Francesca Sforza è stata corrispondente de "La Stampa” a Berlino e Mosca. Dal 2007 al 2011 ha lavorato a Torino come caporedattore del Servizio Esteri. Attualmente è responsabile dei contenuti digitali della redazione romana. Vive a Roma.

Com’è maturata la scelta dell’adozione?
Non è mai facile decidersi all’adozione; in genere ci si prova quando tutto il resto è fallito, quando non sono riusciti il concepimento naturale, l’eterologa, l’assistita e quindi ci si arriva con l’idea che sia veramente l’ultima spiaggia. La cosa interessante è che quando invece succede davvero, tutta questa lettura che sembrava molto lineare svanisce e resta la sensazione che invece dovevi proprio arrivare lì e che quella è l’unica cosa vera.
Davvero, se penso ai discorsi che abbiamo fatto: non ci assomiglierà, non sapremo di chi è figlio... non mi ci riconosco più. È come se trovarsi nell’esperienza dell’adozione ti desse una lettura del modo in cui ci sei arrivato completamente diversa. Innanzitutto capisci che l’essere genitore è sul serio una cosa che si conquista, anche nel caso del figlio biologico. Tant’è che io difendo tutto l’iter, l’incontro con gli psicologi, con gli assistenti sociali, perché un po’ alla volta ti fa entrare in quella situazione. Dico di più: lo dovrebbero fare tutti! Anche chi ha figli biologici. Perché vieni messo di fronte a ipotesi, a domande che sembrano assurde, ma che poi, quando diventi genitore, capisci quanto sono vere e sensate.

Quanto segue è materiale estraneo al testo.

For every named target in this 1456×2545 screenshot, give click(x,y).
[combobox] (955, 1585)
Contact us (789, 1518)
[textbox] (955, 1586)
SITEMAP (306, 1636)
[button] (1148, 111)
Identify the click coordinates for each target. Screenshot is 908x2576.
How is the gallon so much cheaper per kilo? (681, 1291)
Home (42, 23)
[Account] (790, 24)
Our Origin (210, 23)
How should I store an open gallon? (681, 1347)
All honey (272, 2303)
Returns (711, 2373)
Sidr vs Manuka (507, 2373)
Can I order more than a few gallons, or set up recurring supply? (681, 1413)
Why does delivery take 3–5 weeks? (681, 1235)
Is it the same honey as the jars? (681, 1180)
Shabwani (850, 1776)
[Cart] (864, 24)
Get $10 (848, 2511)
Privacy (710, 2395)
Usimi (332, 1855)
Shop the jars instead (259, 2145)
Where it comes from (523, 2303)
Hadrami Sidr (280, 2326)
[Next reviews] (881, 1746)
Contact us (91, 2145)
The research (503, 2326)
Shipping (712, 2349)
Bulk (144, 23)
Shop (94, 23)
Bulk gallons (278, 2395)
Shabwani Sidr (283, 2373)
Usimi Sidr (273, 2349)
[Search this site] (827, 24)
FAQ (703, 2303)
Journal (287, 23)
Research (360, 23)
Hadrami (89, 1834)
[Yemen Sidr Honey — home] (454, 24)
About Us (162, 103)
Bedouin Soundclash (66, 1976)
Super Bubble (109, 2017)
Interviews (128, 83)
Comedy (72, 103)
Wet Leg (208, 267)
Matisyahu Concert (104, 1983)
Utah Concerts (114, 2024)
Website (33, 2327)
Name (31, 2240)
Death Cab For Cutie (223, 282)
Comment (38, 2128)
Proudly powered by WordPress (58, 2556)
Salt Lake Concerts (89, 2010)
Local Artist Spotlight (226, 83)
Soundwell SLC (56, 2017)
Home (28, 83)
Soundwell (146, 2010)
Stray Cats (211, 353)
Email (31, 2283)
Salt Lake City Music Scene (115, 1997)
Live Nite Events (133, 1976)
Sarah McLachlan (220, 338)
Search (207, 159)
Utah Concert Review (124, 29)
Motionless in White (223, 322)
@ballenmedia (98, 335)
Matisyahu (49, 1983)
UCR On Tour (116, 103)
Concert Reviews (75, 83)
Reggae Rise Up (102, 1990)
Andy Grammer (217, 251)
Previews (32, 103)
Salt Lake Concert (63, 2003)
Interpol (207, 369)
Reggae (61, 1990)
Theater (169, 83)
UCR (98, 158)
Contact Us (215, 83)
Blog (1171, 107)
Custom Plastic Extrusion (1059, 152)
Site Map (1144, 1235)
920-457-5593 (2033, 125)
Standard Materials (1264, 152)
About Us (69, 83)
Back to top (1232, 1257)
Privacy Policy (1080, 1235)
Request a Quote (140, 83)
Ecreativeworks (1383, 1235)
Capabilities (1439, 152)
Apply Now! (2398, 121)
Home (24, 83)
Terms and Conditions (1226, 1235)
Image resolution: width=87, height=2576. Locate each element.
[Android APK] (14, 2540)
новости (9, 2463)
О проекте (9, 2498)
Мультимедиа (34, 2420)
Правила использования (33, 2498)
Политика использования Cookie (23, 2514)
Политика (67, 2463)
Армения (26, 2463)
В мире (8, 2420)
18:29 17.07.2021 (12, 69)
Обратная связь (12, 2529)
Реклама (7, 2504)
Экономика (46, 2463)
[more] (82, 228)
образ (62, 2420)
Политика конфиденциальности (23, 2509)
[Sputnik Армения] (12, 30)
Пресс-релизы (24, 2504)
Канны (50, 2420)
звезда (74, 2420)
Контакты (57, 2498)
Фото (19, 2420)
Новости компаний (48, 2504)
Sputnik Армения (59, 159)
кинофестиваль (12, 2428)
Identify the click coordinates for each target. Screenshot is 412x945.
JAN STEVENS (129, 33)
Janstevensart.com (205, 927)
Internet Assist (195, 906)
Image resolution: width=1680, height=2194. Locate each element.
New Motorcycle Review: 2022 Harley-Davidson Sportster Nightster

Nel nostro caso, mio marito e io siamo una coppia piuttosto performante, lavoriamo entrambi duro. Ebbene, quando è arrivata la domanda: "Che succede se vi arriva un bambino che non è tanto intelligente?” a me è preso un colpo. Non ci avevo pensato, si dice sempre che i bambini son tutti uguali, quindi non avevo realizzato questa possibilità. Poi non è che tu abbia la risposta, però ti devi porre quella domanda. Oppure: "E quando vi diranno che non è bravo a scuola?”, cosa puntualmente successa. Ecco, devi sapere che questa cosa la dovrai gestire e anche se in quel momento non sai come farai, cominci a pensarci. A quel punto ti rendi conto di quante cose non avevi previsto, e allora cominci a interessarti di bambini complicati, di bambini con disagi, cominci ad allargare il tuo spettro, e questo ti rende già più pronto.
Poi ci sono delle cose che comunque non dipenderanno solo da te, per cui capisci anche quanto l’adozione sia veramente una questione transitiva. Cioè, sei tu che adotti lui, ma è anche lui che adotta te. Questa cosa della scelta è fortissima e ti mette subito davanti un dato che nell’adozione è manifesto, ma che riguarda qualsiasi rapporto genitore-figlio e cioè che il figlio non ti appartiene. Lì è un dato iniziale e ovvio, mentre talvolta i genitori biologici non riescono ad accettare questa realtà: io ti ho partorito, sei parte di me, sei roba mia! In realtà non è mai roba tua. Nel caso dell’adozione è un fatto preliminare, e paradossalmente questo ti aiuta, perché tu lo sai fin dall’inizio: si parte insomma da un piano di verità.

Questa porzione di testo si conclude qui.